Only 2 of 18 largest lifestyle funds beat inflation

Corporate Adviser Intelligence found that just two of the 18 biggest lifestyle pension schemes managed to outstrip the Retail Price Index (RPI) between 2019 and 2024. This stark figure underscores a systemic shortfall in a product marketed as a low‑risk, retirement‑ready solution.

Average 5.0% return versus 6.7% RPI

For savers approaching retirement, the average annualised return acrooss the 18 funds was 5.0 per cent, while inflation measured by the RPI ran at 6.7 per cent over the same period. As a result , the real value of contributions declined each year, a fact that many participants may not notice until they are already retired.

Corporate Adviser Intelligence study reveals hidden loss

The analysis, cited by Mail and This is Money,highlights that the loss is often invisible because lifestyle funds automatically shift assets toward lower‑risk bonds as members age. this glide‑path effect reduces volatility but also curtails growth, leaving the portfolio vulnerable when price rises outstrip modest returns.

Potential long‑term loss for near‑retirees

Financial advisers warn that a five‑year lag behind inflation can translate into a substantial shortfall in retirement income. for a member with a £200,000 pension pot,a 1.7 per cent annual real‑term loss compounds to roughly £18,000 less purchasing power after a decade.
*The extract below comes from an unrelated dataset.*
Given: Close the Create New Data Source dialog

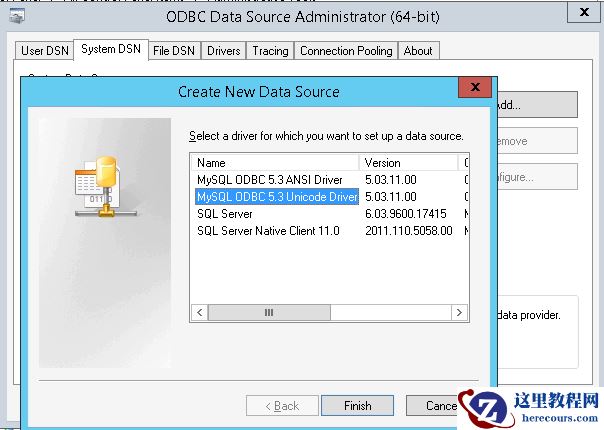Looking at the screenshot, I should 474,90.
Will regulators tighten oversight?

There is currently no clear regulatory mandate requiring lifestyle funds to meet inflation‑linked benchmarks. The Financial Conduct Authority has previously urged providers to improve transparency, but the new data may prompt a reassessment of whether existing rules adequately protect savers.

Open question: Can fund managers adjust glide‑paths?

One specific uncertainty is whether providers will redesign their asset‑allocation models to incorporate inflation‑linked assets without sacrificing the low‑risk profile promised to older members. As of now, the study does not indicate any imminent changes, leaving the question of future fund performance unresolved.